Git is how you track code changes, collaborate, and maintain history. Every data engineer uses it daily. GitHub is the cloud platform where teams collaborate.


Core Concepts

Repository (Repo): Folder with Git version history Commit: Snapshot of code at a point in time Branch: Parallel version of code Merge: Combine branches


Getting Started

# Clone a repository
git clone https://github.com/user/my-pipeline.git
 
# Initialize new repo
git init
 
# Check status
git status
 
# See changes
git diff

Committing Changes

# Stage changes
git add file.py            # Stage specific file
git add .                  # Stage all changes
 
# Commit with message
git commit -m "Fix extraction query for daily revenue"
 
# View history
git log
git log --oneline          # Compact view
 
# Undo last commit (keep changes)
git reset HEAD~1
 
# Undo commit (discard changes)
git reset --hard HEAD~1

Good commit message: Clear, concise, action-oriented

  • ✅ “Fix: update extraction query to include deleted records”
  • ❌ “Fixed stuff”
  • ❌ “asdf”

Branches (Parallel Development)

# Create & switch branch
git checkout -b feature/add-daily-summary
 
# List branches
git branch
 
# Switch between branches
git checkout main
git checkout feature/add-daily-summary
 
# Delete branch
git branch -d feature/add-daily-summary
 
# Merge branch into main
git checkout main
git merge feature/add-daily-summary

Workflow:

  1. git checkout -b feature/my-feature (create feature branch)
  2. Make changes, commit
  3. git push origin feature/my-feature (push to GitHub)
  4. Create Pull Request on GitHub
  5. Teammate reviews
  6. Merge after approval

Pushing & Pulling

# Push local commits to GitHub
git push origin main
 
# Push new branch
git push origin feature/my-feature
 
# Pull latest changes
git pull origin main
 
# Fetch without merging
git fetch origin
 
# Rebase (cleaner history than merge)
git rebase origin/main

Collaboration: Pull Requests

Creating a PR (GitHub)

  1. Push your branch: git push origin feature/my-feature
  2. Go to GitHub → “Compare & pull request”
  3. Add title and description
  4. Request reviewers

Reviewing a PR

# Pull reviewer's branch
git checkout feature/my-feature
git pull origin feature/my-feature
 
# Test locally
python -m pytest tests/
 
# Approve or request changes

Handling Merge Conflicts

When two branches modify the same line:

# During merge
git merge feature/other-branch
 
# If conflict:
# Git marks conflicts with:
# <<<<<<< HEAD
# your changes
# =======
# their changes
# >>>>>>> feature/other-branch
 
# Edit file to resolve, then:
git add .
git commit -m "Resolve merge conflict"

Essential .gitignore

# Secrets
.env
credentials.json
 
# Data files (too large)
*.csv
*.parquet
data/
 
# Python
__pycache__/
*.pyc
.venv/
 
# IDE
.vscode/
.idea/
 
# Pipeline artifacts
logs/
*.log
dbt_packages/
target/

Real-World Workflow

# Morning: sync with main
git pull origin main
 
# Create feature branch
git checkout -b feature/fix-extraction-bug
 
# Make changes
vim dags/etl_pipeline.py
 
# Commit progress
git add dags/etl_pipeline.py
git commit -m "Fix: exclude deleted users from extraction"
 
# Push & create PR
git push origin feature/fix-extraction-bug
# (GitHub: create pull request)
 
# After review, merge on GitHub
# Pull merged main locally
git checkout main
git pull origin main
 
# Delete local feature branch
git branch -d feature/fix-extraction-bug

Tips & Gotchas

  • Commit often, push regularly. Small commits are easier to review and revert if needed.

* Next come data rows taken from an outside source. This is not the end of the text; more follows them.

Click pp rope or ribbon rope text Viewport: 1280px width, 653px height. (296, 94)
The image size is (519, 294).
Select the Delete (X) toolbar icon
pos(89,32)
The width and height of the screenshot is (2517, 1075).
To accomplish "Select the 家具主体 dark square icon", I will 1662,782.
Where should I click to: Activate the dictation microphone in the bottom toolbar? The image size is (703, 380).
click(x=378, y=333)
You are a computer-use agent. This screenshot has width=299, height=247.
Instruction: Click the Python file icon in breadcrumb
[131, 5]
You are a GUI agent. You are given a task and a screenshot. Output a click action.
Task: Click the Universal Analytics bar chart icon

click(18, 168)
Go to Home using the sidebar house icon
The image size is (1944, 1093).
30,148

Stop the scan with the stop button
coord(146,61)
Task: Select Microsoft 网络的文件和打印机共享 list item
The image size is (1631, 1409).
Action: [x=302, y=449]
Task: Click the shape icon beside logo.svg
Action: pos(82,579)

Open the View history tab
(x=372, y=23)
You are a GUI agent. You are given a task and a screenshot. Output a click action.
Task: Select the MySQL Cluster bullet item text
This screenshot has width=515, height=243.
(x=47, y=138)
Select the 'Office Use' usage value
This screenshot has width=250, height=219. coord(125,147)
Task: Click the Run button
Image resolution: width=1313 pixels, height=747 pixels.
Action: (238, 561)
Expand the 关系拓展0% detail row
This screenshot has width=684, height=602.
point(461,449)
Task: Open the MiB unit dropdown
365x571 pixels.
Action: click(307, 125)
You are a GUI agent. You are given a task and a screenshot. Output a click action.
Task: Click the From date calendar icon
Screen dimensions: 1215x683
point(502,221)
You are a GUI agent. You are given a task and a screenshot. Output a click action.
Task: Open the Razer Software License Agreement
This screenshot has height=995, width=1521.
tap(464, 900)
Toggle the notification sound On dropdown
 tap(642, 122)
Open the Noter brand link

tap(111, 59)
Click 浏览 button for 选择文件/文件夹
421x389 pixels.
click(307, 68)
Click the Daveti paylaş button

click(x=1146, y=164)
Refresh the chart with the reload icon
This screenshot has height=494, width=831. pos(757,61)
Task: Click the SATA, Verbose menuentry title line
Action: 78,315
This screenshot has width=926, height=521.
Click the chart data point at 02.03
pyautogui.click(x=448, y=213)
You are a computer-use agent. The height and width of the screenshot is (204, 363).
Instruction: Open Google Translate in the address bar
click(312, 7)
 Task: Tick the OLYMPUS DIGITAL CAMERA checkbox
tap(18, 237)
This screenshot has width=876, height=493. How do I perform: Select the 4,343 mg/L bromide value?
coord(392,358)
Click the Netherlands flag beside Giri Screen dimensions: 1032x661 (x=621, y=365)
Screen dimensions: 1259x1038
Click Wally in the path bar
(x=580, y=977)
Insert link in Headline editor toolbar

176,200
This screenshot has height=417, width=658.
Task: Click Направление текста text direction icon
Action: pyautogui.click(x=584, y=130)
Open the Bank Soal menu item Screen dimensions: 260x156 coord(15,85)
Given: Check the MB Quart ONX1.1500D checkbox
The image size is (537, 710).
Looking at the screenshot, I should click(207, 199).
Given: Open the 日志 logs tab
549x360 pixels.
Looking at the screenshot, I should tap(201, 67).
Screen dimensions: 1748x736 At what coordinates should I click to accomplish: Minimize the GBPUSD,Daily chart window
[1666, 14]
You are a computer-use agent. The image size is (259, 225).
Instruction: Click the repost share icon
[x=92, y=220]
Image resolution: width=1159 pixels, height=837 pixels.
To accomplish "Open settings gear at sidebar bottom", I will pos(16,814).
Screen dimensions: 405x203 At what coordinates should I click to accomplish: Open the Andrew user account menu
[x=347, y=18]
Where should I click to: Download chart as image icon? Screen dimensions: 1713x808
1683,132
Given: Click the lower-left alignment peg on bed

  • Never commit secrets. Use .gitignore and environment variables.

# ❌ Don't commit
DB_PASSWORD="secret123"
 
# ✅ Use
export DB_PASSWORD="secret123"
# Or in .env (add to .gitignore)
  • Pull before push. Always git pull before git push to avoid conflicts.
git pull origin main
# Make changes
git push origin main


Key Takeaway:
Git = time travel for code. Commit often, use branches for features, collaborate via PRs, never commit secrets. GitHub is your backup and collaboration hub.